Tasks to perform:
(1) Which characters are named in the Plot section of the Passion of Love film article? List them all.
(2) According to the Passion of Love film article, which 1994 Broadway musical did the film inspire?
(3) Proceed with the plot summary of the film Passion of Love, starting after its last sentence.

Page extract:
- French film poster
- Directed by: Ettore Scola
- Screenplay by: Ruggero Maccari Ettore Scola
- Based on: Fosca by Iginio Ugo Tarchetti
- Produced by: Franco Committeri
- Starring: Bernard Giraudeau
- Cinematography: Claudio Ragona
- Edited by: Raimondo Crociani
- Music by: Armando Trovajoli
- Distributed by: Cineriz
- Release dates: 7 May 1981 (Rome); 16 September 1981 (France);
- Running time: 117 minutes
- Countries: Italy France
- Language: Italian

= Passion of Love =

1981 film

Passion of Love (Passione d'amore) is a 1981 drama film directed by Ettore Scola and was adapted from the 1869 novel Fosca by Iginio Ugo Tarchetti. The film was entered into the 1981 Cannes Film Festival.

It served as the inspiration for the 1994 Broadway musical Passion by Stephen Sondheim and James Lapine.

==Plot==
In Turin in the winter of 1862, the unmarried Giorgio Bacchetti, a good-looking cavalry captain with a distinguished combat record, is involved in a passionate affair with Clara, a sweet and beautiful married woman. Their meetings end when he is transferred to an isolated outpost on the frontier.

The officers there eat and socialise in the house of their colonel, who has given a home to a handicapped cousin of his. This is a young woman named Fosca, suffering not only from a range of physical and psychological problems but also strikingly ugly. Yet she is also sensitive and cultured, and desperate for sympathetic male company. Encouraged by the regimental surgeon, who thinks contact with the new arrival may help, Giorgio spends time with her.

Data supplied:

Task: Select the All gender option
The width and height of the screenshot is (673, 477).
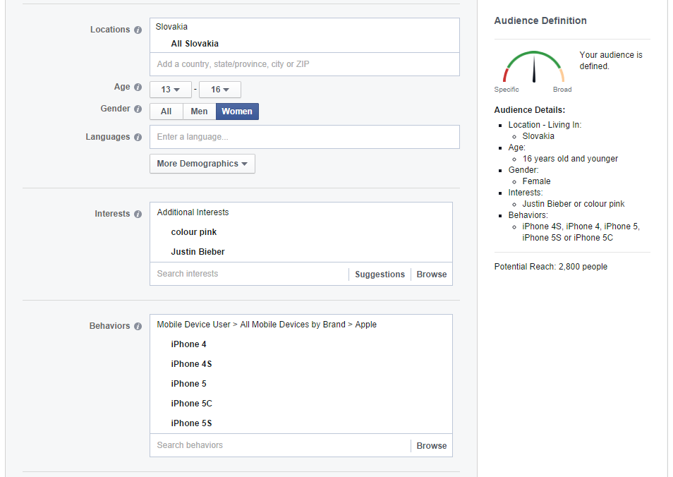Action: 166,111
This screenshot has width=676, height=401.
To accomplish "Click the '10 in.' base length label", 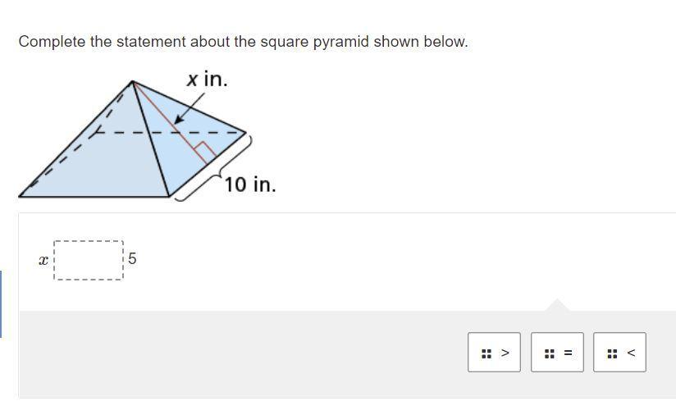I will click(x=250, y=185).
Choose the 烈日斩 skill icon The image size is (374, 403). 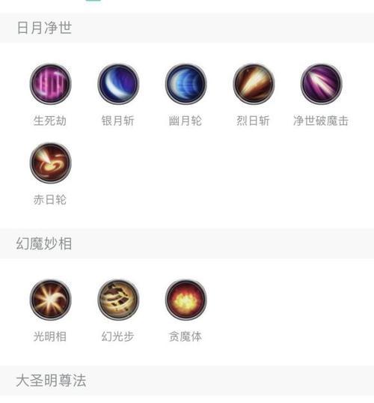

Your written answers:
(1) Giorgio Bacchetti, Clara, Fosca

(2) Passion, by Stephen Sondheim and James Lapine.

(3)
While she thrives on what to her is a conquest, Giorgio is dragged down by the emotional strain of her demands on him and falls ill. The surgeon realises that his plan was a mistake and that the only solution is to get Giorgio a transfer. The transfer notice is delivered during the Christmas party in the colonel's house. Fosca goes into massive hysterics, to the horror of the guests who had no idea of the existence and depth of her passion.

The colonel, considering his honour impugned by this relationship, which Giorgio entered into out of kindness and pity, challenges Giorgio to a duel next morning. That night, knowing it may be his last and desperately sorry for Fosca, he goes to her bedroom and they consummate their strange love. In the duel, he wounds the colonel but himself collapses under the nervous strain. Fosca dies of shock, and Giorgio is invalided out of the army with no prospects.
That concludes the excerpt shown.